_Prompt_.
Copy, with no pictures, the line that contains "Task: Click the Save icon in quick toolbar" and each line after it down to the end of the entries below, exactly.

_Extracted material_.
== Segment start ==

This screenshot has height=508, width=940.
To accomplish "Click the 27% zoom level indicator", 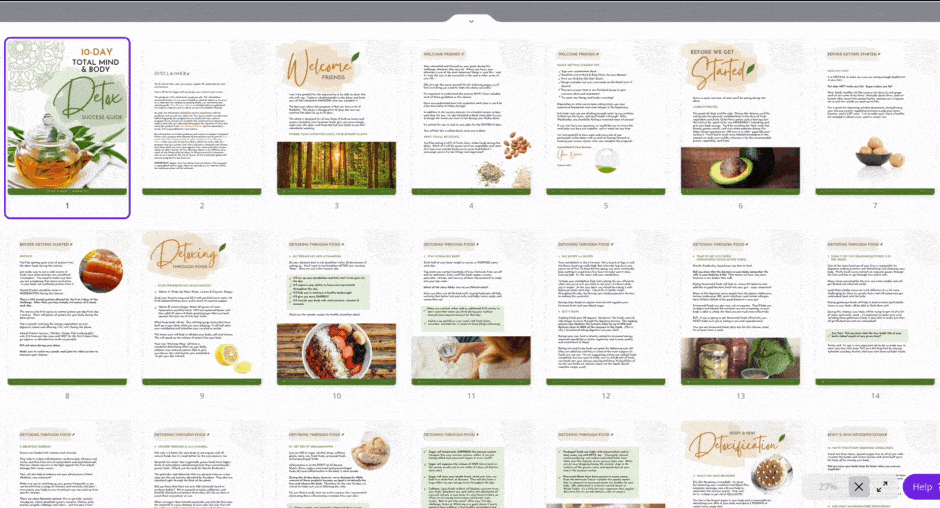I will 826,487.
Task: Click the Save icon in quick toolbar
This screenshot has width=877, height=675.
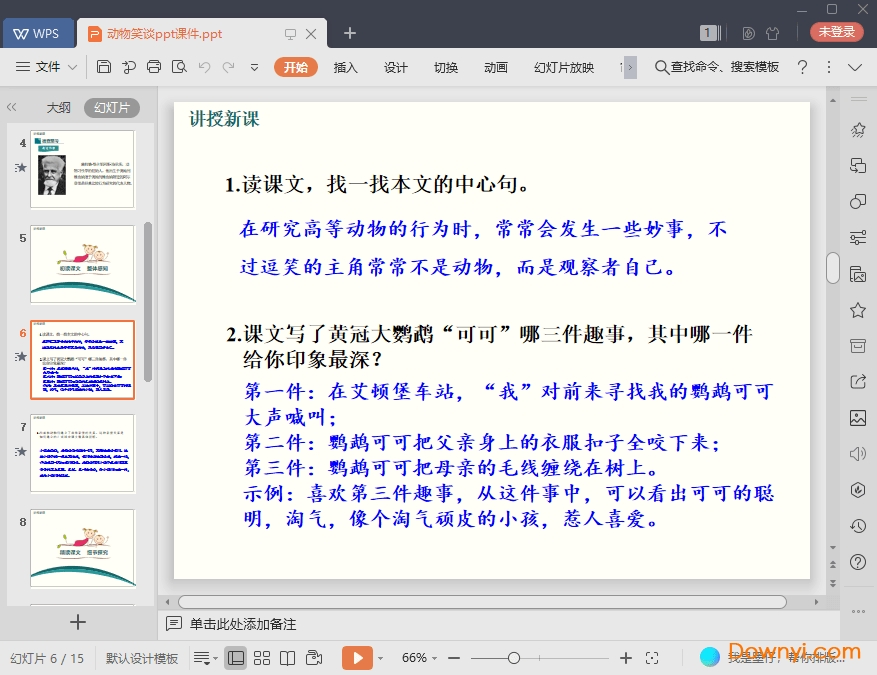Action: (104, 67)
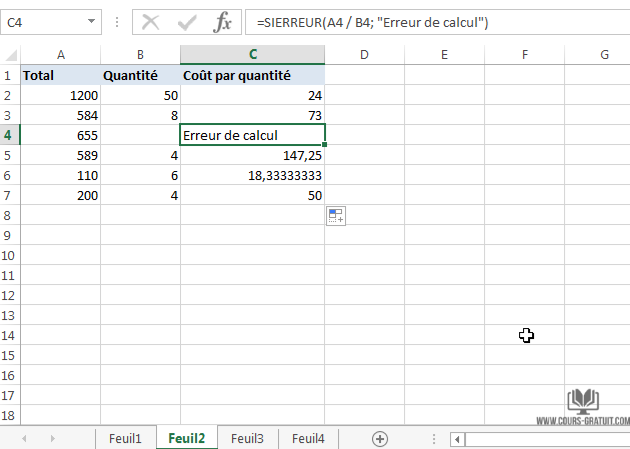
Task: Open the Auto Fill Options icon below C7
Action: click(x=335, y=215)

== Segment end ==

_Response to this task_.
Task: Click the Save icon in quick toolbar
This screenshot has width=877, height=675.
Action: (104, 67)
Task: Open the Auto Fill Options icon below C7
Action: click(x=335, y=215)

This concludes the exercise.